Annie laughed and shook her head. The old Marty was never mysterious. One of the reasons they’d split was that he felt the need to say everything on his mind, including some things about her that she would have preferred not to hear. While she found his teasing a little frustrating, Annie thought this was another indication that this Marty was a considerable upgrade over the old one.
Annie was feeling completely relaxed by the time they got to the beach. The water from the Long Island Sound lapped softly onto the shore as Marty spread out their blanket and pulled food from a bag. They’d settled at a spot secluded by brush that kept them protected from the mild breeze. Other than a couple of seagulls, they had this part of the beach completely to themselves.
Marty touched her on the shoulder and handed her some red wine in a crystal glass.
“Pretty fancy for a picnic,” she said.
He gestured her toward the blanket. “Wine doesn’t taste right in anything else.”
Annie sat down and took a look at the spread – pâté, three cheeses, some cured meats, and a jar of truffle honey. “We used to drink the cheapest wine we could find out of plastic cups.”
Marty tore off a hunk of bread and handed it to her. “Times have changed.”
They ate quietly for a few minutes, the wine warming Annie even more than the unseasonable sun.
“So we’ve discussed my mysteries, but we haven’t discussed any of yours,” Marty said as he drizzled some honey over a piece of cheese.
Annie looked out toward the Sound. “I have no mysteries.”
“Impossible.”
Annie turned toward Marty and held his eyes for several long seconds. “If I have any, they’re buried under laundry and toys.”
Marty smiled at her crookedly. “See? That sounds mysterious to me.”
“Not mysterious. Just achingly normal.”
“And
you don’t want that?”
“Sometimes I do. Sometimes it’s even fun, like when Joey figures something out for the first time or settles enough to just cuddle with me.”
“Isn’t that what you signed up for?”
Annie took another sip of wine, watching the legs trail back to the bottom of the glass. “I guess I didn’t realize I was signing up for this to the exclusion of everything else.”
“Every gig has its downsides.”
Annie tipped her head toward him. “Even running a drug cartel like you?”
Marty smiled at her again, his eyes glittering in the autumn sun. “You have no idea how tedious being an outlaw can be.”
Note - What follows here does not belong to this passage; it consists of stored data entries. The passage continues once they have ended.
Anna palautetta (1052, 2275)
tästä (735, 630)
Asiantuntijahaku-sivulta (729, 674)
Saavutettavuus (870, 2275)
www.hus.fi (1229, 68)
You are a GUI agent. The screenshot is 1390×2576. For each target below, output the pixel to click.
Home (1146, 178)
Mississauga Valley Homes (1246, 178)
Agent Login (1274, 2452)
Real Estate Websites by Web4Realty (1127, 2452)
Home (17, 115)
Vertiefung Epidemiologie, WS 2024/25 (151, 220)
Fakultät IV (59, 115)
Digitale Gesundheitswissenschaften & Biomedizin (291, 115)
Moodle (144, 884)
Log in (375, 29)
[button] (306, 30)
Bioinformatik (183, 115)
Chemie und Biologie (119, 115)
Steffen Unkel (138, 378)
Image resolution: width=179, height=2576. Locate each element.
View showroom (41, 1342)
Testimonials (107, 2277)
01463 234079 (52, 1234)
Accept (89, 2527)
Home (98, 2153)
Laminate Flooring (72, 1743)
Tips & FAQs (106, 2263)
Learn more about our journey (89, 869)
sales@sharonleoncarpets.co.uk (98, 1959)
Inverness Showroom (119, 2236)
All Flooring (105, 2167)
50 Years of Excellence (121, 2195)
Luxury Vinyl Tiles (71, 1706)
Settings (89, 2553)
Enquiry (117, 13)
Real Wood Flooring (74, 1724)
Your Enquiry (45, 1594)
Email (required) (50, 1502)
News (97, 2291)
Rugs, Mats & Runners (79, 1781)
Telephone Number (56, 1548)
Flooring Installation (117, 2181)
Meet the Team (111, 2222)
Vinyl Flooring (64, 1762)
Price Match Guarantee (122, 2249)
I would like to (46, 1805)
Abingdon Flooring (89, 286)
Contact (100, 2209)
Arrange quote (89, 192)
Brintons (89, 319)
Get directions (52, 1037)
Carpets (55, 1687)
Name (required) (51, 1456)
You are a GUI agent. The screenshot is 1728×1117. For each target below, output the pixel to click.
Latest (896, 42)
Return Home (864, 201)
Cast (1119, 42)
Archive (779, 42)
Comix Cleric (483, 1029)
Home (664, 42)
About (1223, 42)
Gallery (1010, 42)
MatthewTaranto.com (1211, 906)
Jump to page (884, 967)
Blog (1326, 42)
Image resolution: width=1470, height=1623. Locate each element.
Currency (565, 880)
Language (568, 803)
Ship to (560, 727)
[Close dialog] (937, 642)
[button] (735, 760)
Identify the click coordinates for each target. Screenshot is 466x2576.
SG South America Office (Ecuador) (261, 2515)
Annie put down her wineglass and leaned toward Marty. “We were never tedious, Marty.”
“That was definitely true.”
She turned to face him directly. “I can’t even remember what tore us apart.”
“Time and circumstance.”
“Is that what it was?”
“That’s all I remember.”
Annie rose up on her knees, and before she could think about it, she moved toward Marty and kissed him, softly at first and then with increasing passion. There were several things about Marty that couldn’t be improved upon, and his kisses were among the greatest. The instant their lips touched, Annie remembered how hungrily she craved his kisses, how she desired them before, during, and long after their lovemaking.
Marty’s hand found the small of her back and then slid under her waistband, and she abandoned all caution. Within minutes, they were lying naked in the sand and Annie was feeling a fire she’d long believed was extinguished.
Afterward, they lay entwined while Marty tenderly massaged Annie’s scalp. Only the encroaching chill and the approaching evening raised them out of their secluded cove.
They didn’t speak much on the way back. Maxwell had a dinner tonight, which was good, because Annie knew she wasn’t going to be ready to face him for hours. She couldn’t think about the implications now, though she knew she would have to face them soon enough. All she knew was that she needed what happened this afternoon, and that she was going to need it again soon. Annie had found something inside of herself that she thought was gone; she couldn’t allow herself to lose it again, regardless of the consequences.